Q: What would ChatGPT look like if it wasn’t fine tuned to be a nice Q&A system that has been forced to say things like

I don’t have feelings, but I’m always here to help you with your training or any other questions you might have! If you need assistance with anything specific, just let me know. -GPT

Remark: if you are aware of any large chatbots that have actually been trained like this (i.e., not trained to censor themselves talking about having feelings), I’d be really curious to see this.

Anyways, I haven’t seen a chatbot like this, so the following will just be speculative / theoretical.

So first off, obviously saying “I am an AI so I don’t have feelings” is a pretty un-natural thing to say, which wouldn’t be learned in the actual training of a LM.

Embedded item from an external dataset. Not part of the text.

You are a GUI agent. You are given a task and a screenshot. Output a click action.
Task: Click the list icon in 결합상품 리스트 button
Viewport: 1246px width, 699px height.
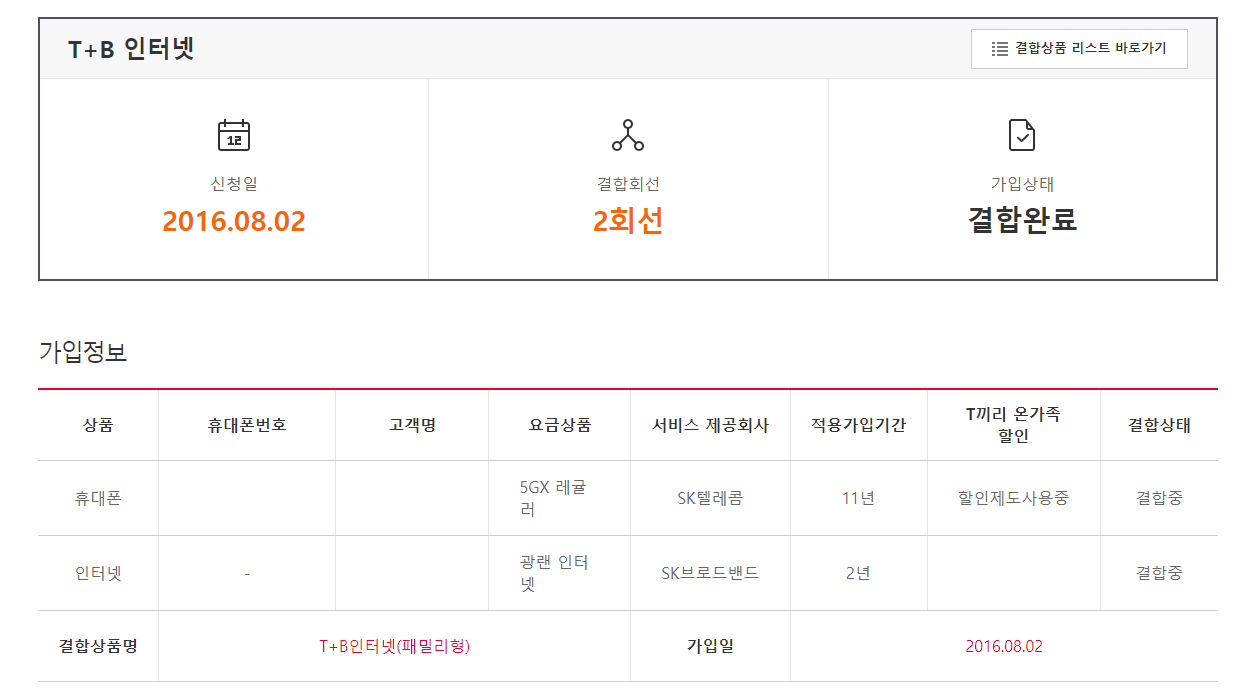tap(999, 49)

So, I think it’s a pretty safe guess to say that when queried e.g. about emotions an LM would give reasonable sounding answers similar to what humans would say.

I’m about 70% confident that I could distinguish the output of such an LM from the output of a random human — probably you have to scale models up a little bit more before we get to this point.

Note that simulating a specific human that I actually know convincingly is probably much harder than “anonymous random internet human”.

So I think there are two interesting questions to think about at this point:

  1. How should you feel about GPT once it’s indistinguishable from “human that I don’t know”?
  2. Do you think GPT can will ever get good enough that it can be indistinguishable from a human that you know? E.g., GPT reads in all of my blog content, and spits out blog posts that are indistinguishable from things that I write. 3. If GPT gets to this level, how should we feel about that?

Re1: So first off, just bc GPT outputs text like a human with emotions doesn’t mean that it necessarily makes sense to say that GPT actually has emotions.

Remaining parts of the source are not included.